• **Brief**
Copy exactly, no pictures: every line from the one that contains "Task: Click the red Record Data indicator" through the end of the entries below.

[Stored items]
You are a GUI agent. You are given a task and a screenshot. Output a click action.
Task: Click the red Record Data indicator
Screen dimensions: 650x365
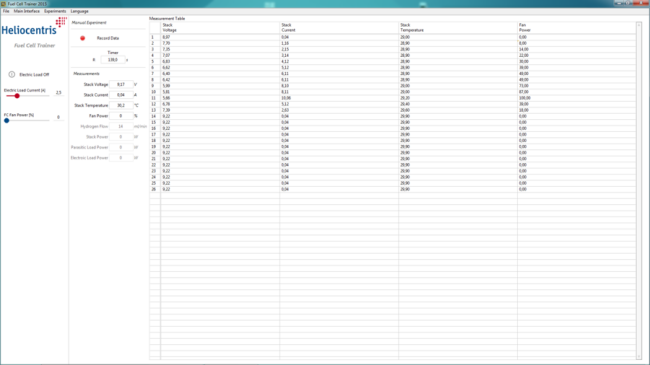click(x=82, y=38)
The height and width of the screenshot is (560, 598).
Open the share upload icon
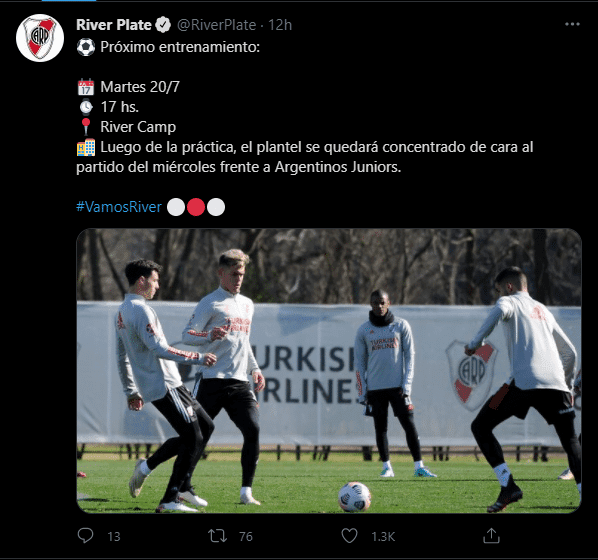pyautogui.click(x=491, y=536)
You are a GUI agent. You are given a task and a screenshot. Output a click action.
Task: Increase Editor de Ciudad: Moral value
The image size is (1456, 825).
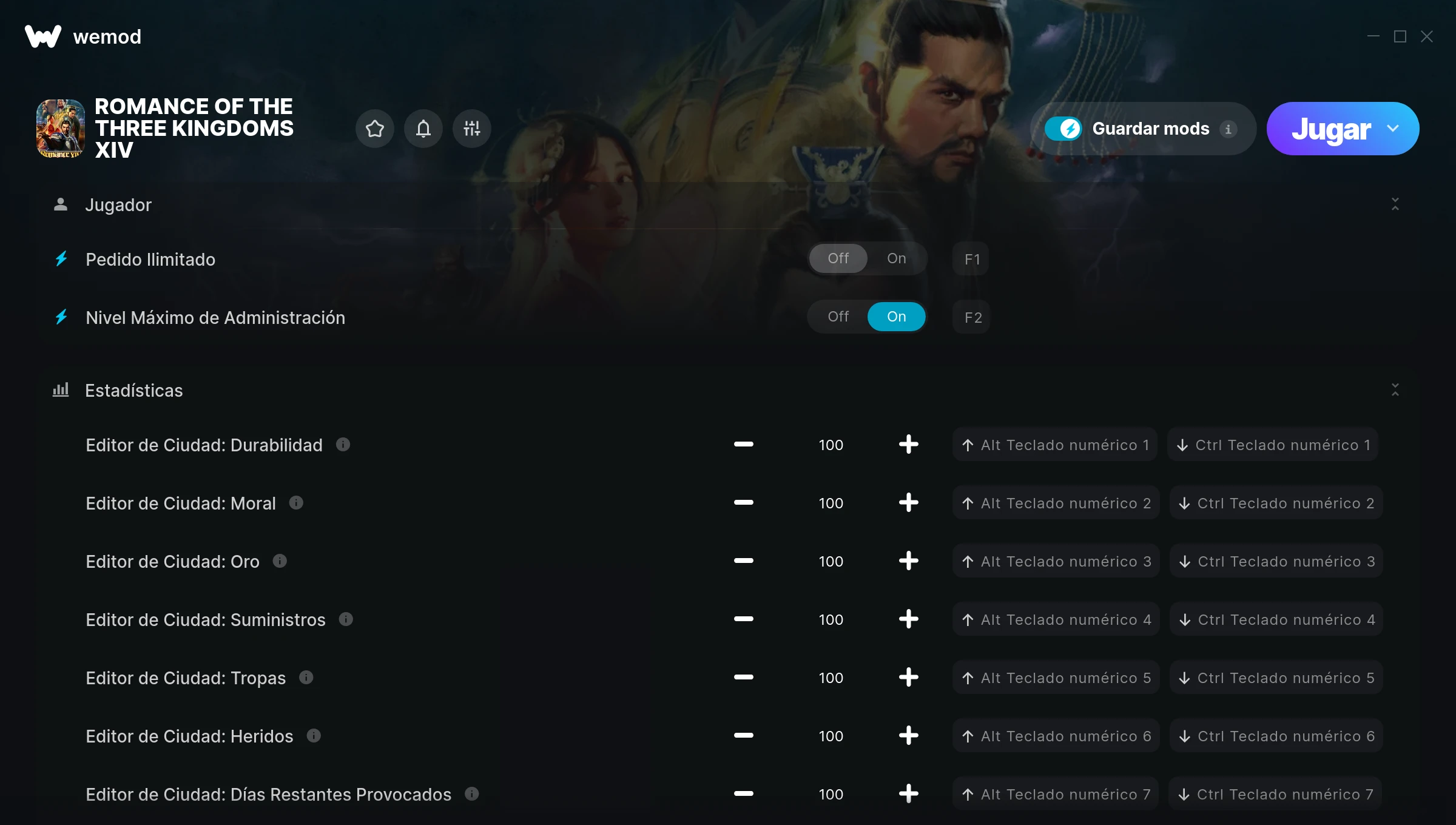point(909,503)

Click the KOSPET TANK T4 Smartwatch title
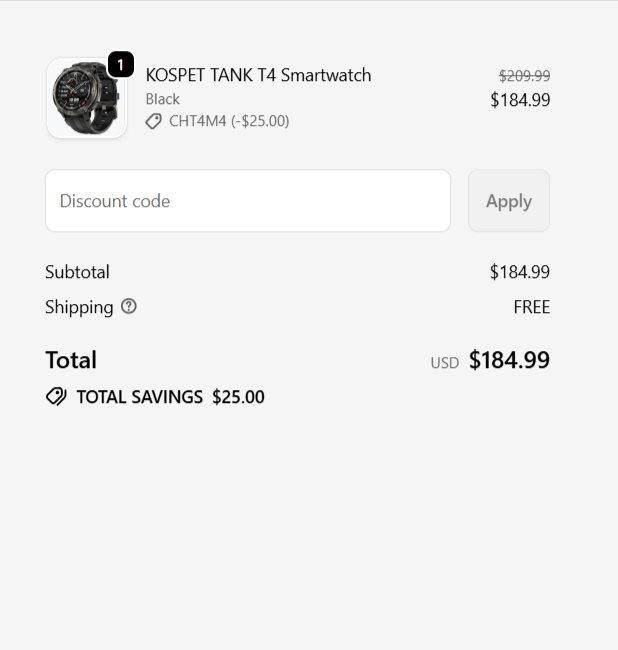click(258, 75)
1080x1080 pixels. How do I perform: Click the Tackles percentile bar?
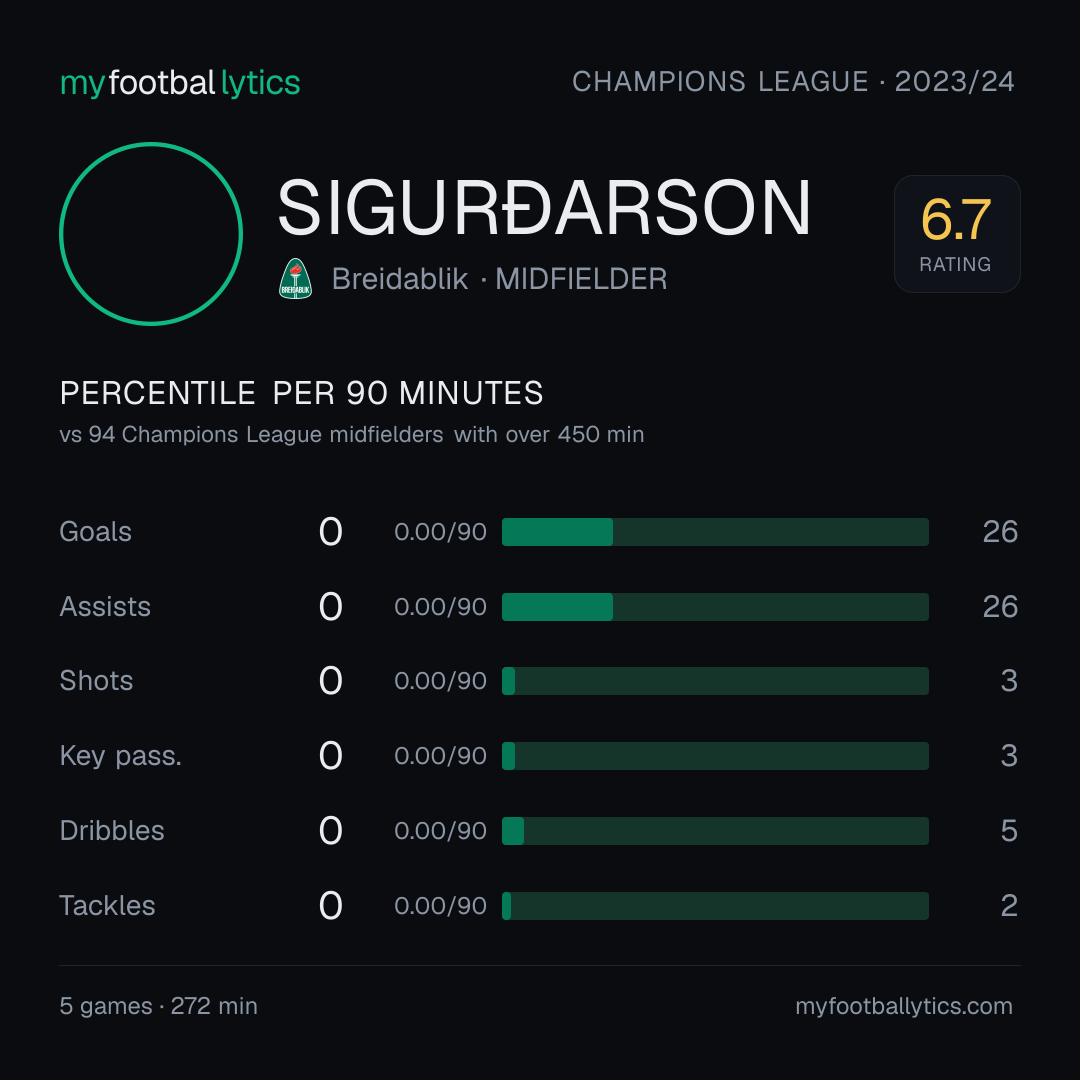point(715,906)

• **Task output**
Task: Click the red Record Data indicator
Screen dimensions: 650x365
click(x=82, y=38)
The height and width of the screenshot is (560, 598).
Open the share upload icon
pyautogui.click(x=491, y=536)
You are a GUI agent. You are given a task and a screenshot. Output a click action.
Task: Increase Editor de Ciudad: Moral value
The image size is (1456, 825).
point(909,503)

Click the KOSPET TANK T4 Smartwatch title
click(258, 75)
1080x1080 pixels. How do I perform: Click the Tackles percentile bar?
point(715,906)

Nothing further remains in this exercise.